6
votes

I get a warning when using an RDD in a for comprension, and I'm not sure if it's something I'm doing wrong. If I do this:

val sc = new SparkContext(...)

val anRDD = sc.parallelize(List(
  ("a", List(1, 2, 3)), 
  ("b", List(4), 
  ("c", List(5, 6))
)

for {
  (someString, listOfInts) <- anRDD
  someInt <- listOfInts
} yield (someString, someInt)

Then I get this output:

 warning: `withFilter' method does not yet exist on org.apache.spark.rdd.RDD[(String, List[Int])], using `filter' method instead
  (s, li) <- rl

But it does still successfully return a FlatMappedRDD[(String, Int)]. Am I doing something wrong? Or is it safe to ignore this warning?

Update: I would also accept as an answer how the for-comprehension converts these operations to map/flatMap/filter calls, since I didn't think there'd be any filter or withFilter calls required. I assumed it would be equivalent to something similar to this:

anRDD.flatMap(tuple => tuple.map(someInt => (tuple._1, someInt)))

But this doesn't include any filter or withFilter calls, which seems to be the source of the warning.

Oh, I'm using Spark 1.2.0, Scala 2.10.4, and this is all within the REPL.

2

2 Answers

1
votes

First, I am no expert, but have done some digging and here is what I have found:

I compiled the code using -print (since JavaDecompiler was failing for some reason), which will print out the program with all Scala-specific features removed. There, I saw:

test.this.anRDD().filter({
    (new anonymous class anonfun$1(): Function1)
  }).flatMap({
    (new anonymous class anonfun$2(): Function1)
  }, ClassTag.apply(classOf[scala.Tuple2]));

You will notice the filter...so, I checked on the anonfun$1:

public final boolean apply(Tuple2<String, List<Object>> check$ifrefutable$1)
  {
    Tuple2 localTuple2 = check$ifrefutable$1;
    boolean bool;
    if (localTuple2 != null) {
      bool = true;
    } else {
      bool = false;
    }
    return bool;
  }

So, if you put all of this together, it seems that the filter is happening in the comprehension because it is filtering out anything that is NOT a Tuple2.

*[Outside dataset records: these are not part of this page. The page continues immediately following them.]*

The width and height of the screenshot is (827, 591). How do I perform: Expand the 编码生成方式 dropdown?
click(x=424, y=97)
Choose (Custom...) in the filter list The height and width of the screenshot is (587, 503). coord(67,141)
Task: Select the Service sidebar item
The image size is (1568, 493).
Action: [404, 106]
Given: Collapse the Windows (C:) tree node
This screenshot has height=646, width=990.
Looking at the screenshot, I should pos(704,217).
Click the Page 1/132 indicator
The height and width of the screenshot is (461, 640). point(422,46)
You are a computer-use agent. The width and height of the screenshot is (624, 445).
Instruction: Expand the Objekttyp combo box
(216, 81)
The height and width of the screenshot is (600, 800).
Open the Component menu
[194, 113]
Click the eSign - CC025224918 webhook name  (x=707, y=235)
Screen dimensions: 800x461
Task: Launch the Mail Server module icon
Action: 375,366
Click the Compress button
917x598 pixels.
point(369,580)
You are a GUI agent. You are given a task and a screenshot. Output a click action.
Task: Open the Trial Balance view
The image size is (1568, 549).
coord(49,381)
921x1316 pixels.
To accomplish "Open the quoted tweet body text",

And, the preference is to use withFilter instead of filter (not sure why atm). You can see that by decompiling a regular list instead of an RDD

object test {
  val regList = List(
  ("a", List(1, 2, 3)), 
  ("b", List(4)),
  ("c", List(5, 6))
  )

val foo = for {
  (someString, listOfInts) <- regList
  someInt <- listOfInts
} yield (someString, someInt)
}

Which decompiles to:

test.this.regList().withFilter({
  (new anonymous class anonfun$1(): Function1)
}).flatMap({
  (new anonymous class anonfun$2(): Function1)
}, immutable.this.List.canBuildFrom()).$asInstanceOf[List]();

So, it is the same thing, except it uses withFilter where it can

-2
votes

Call collect() in the RDD before sending it to the comprehension.

val collectedList = anRDD.collect
for {
  (someString, listOfInts) <- collectedList
  someInt <- listOfInts
} yield (someString, someInt)